Dataset excerpts:
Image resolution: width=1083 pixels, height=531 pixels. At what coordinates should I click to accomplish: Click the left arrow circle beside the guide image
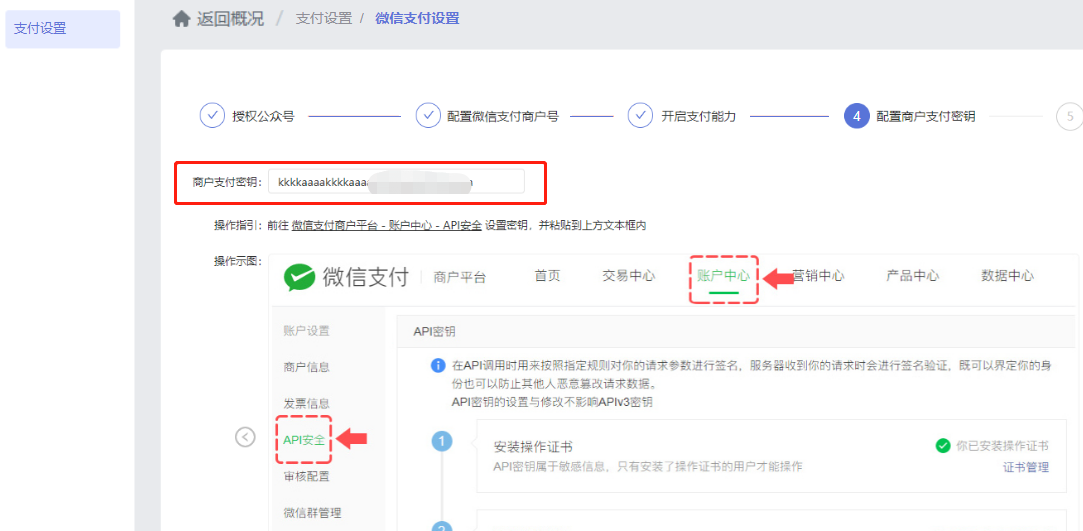click(245, 437)
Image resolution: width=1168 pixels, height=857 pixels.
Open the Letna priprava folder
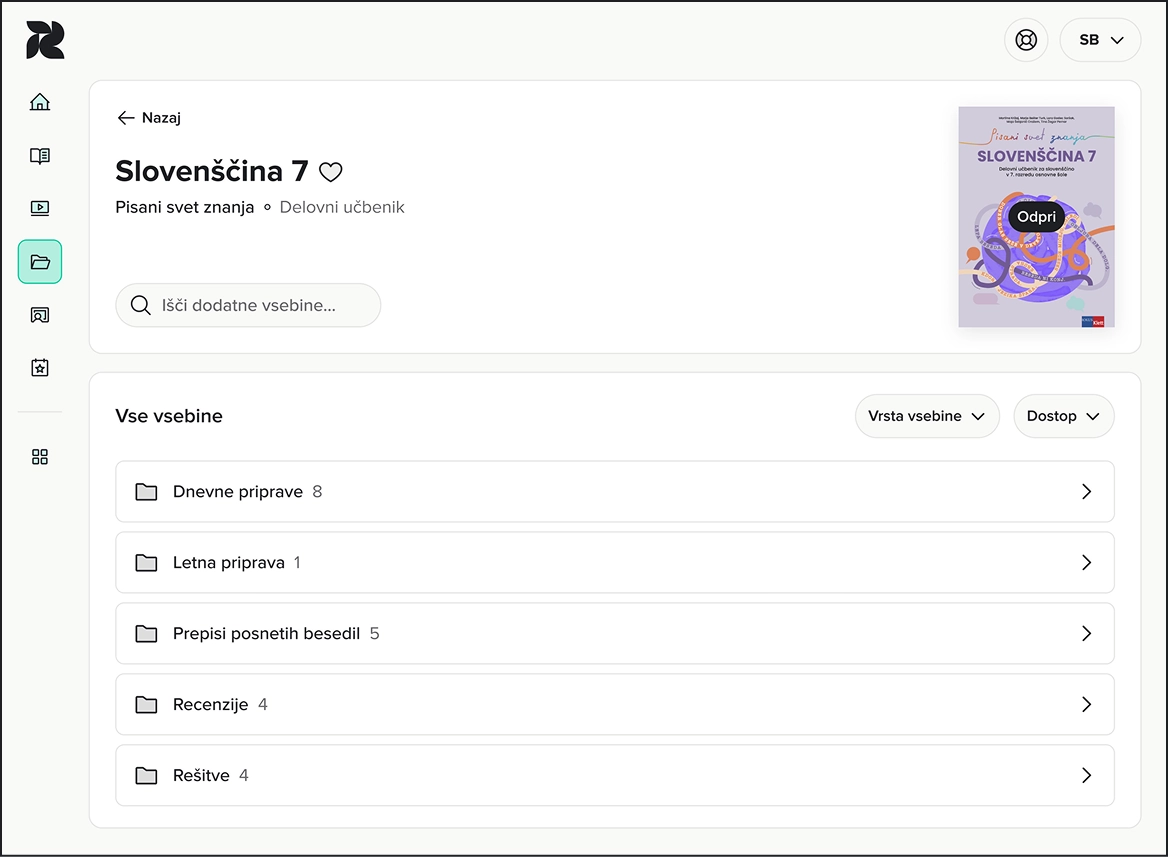[615, 562]
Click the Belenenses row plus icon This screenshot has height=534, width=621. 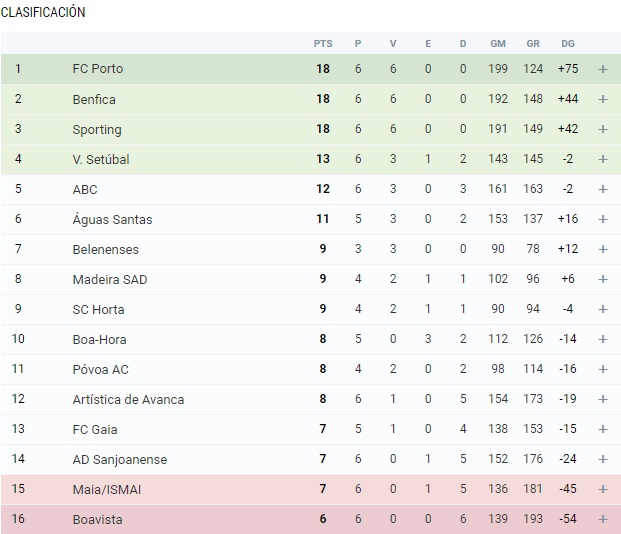coord(603,249)
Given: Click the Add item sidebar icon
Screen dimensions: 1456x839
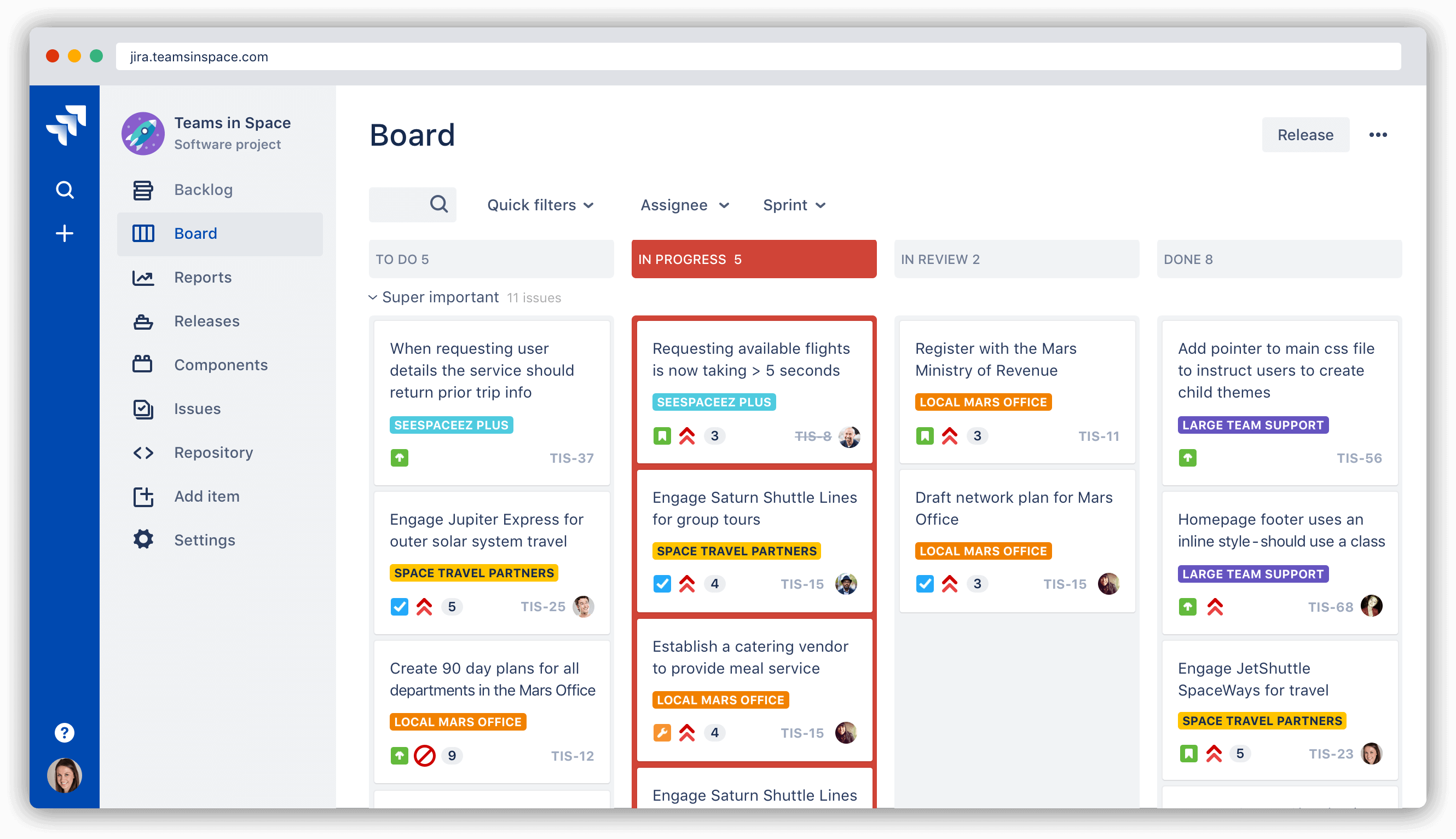Looking at the screenshot, I should coord(143,496).
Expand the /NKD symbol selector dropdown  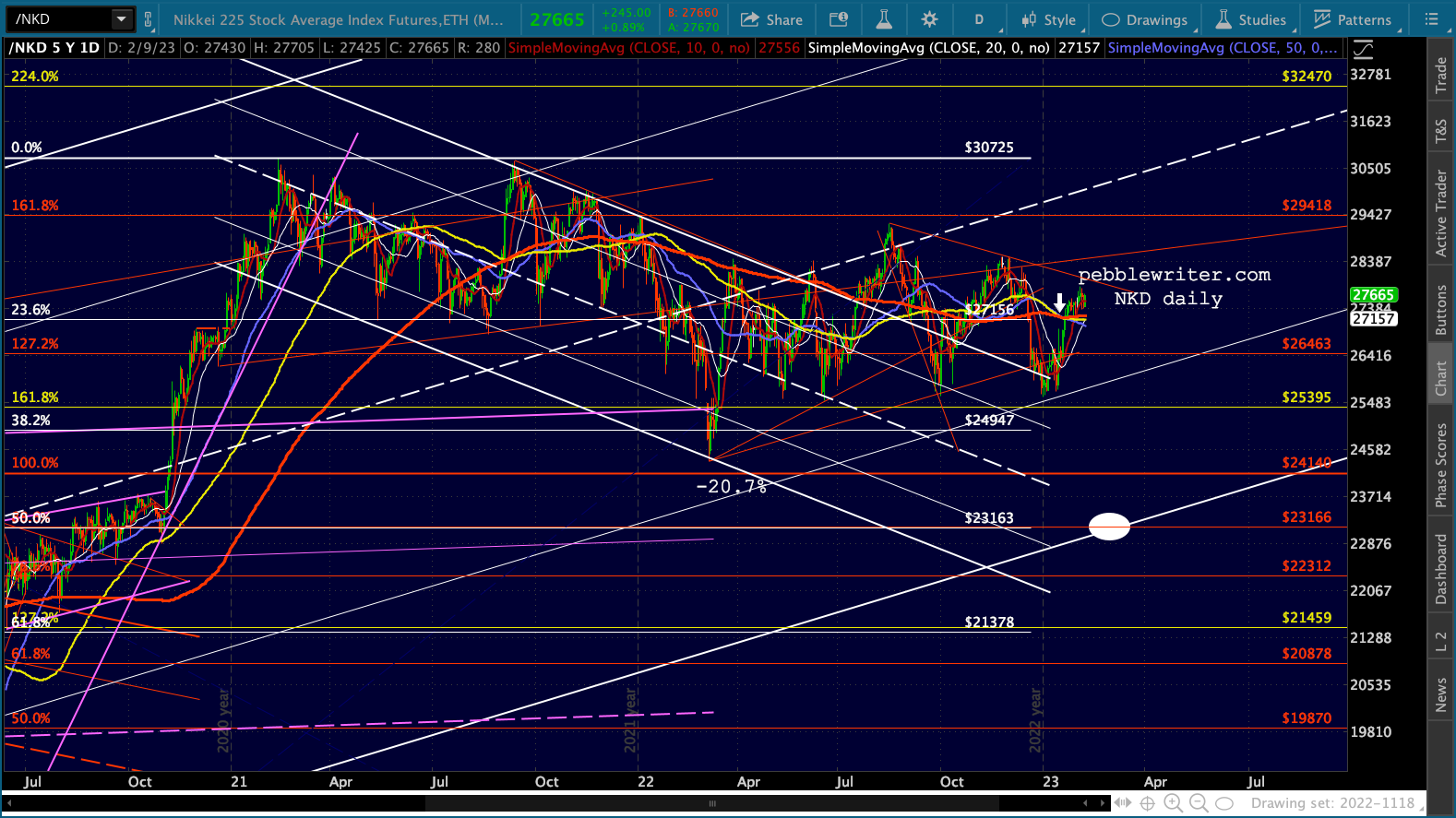pyautogui.click(x=122, y=19)
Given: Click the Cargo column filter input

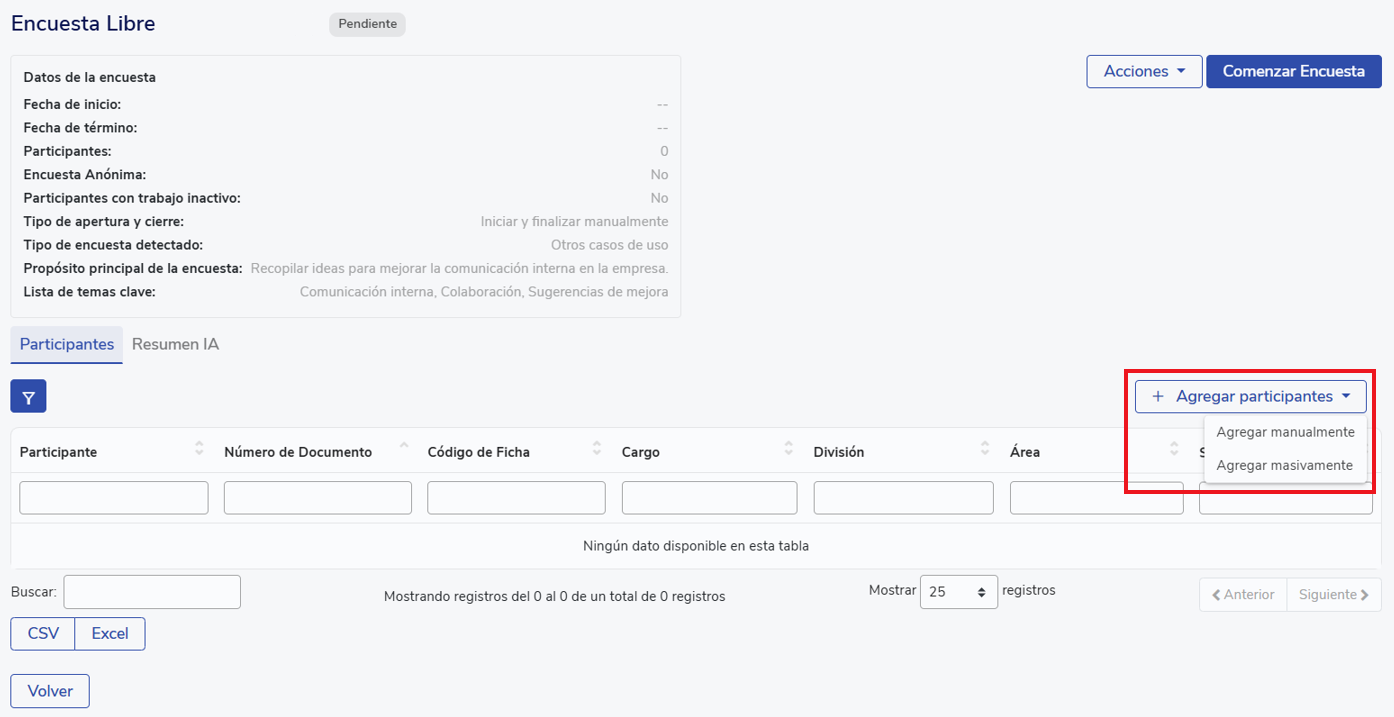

> [Exercise aim] Could you state how many lines of the entries contain the word "Given"? Only the number is wanted.

> [Answer section] 2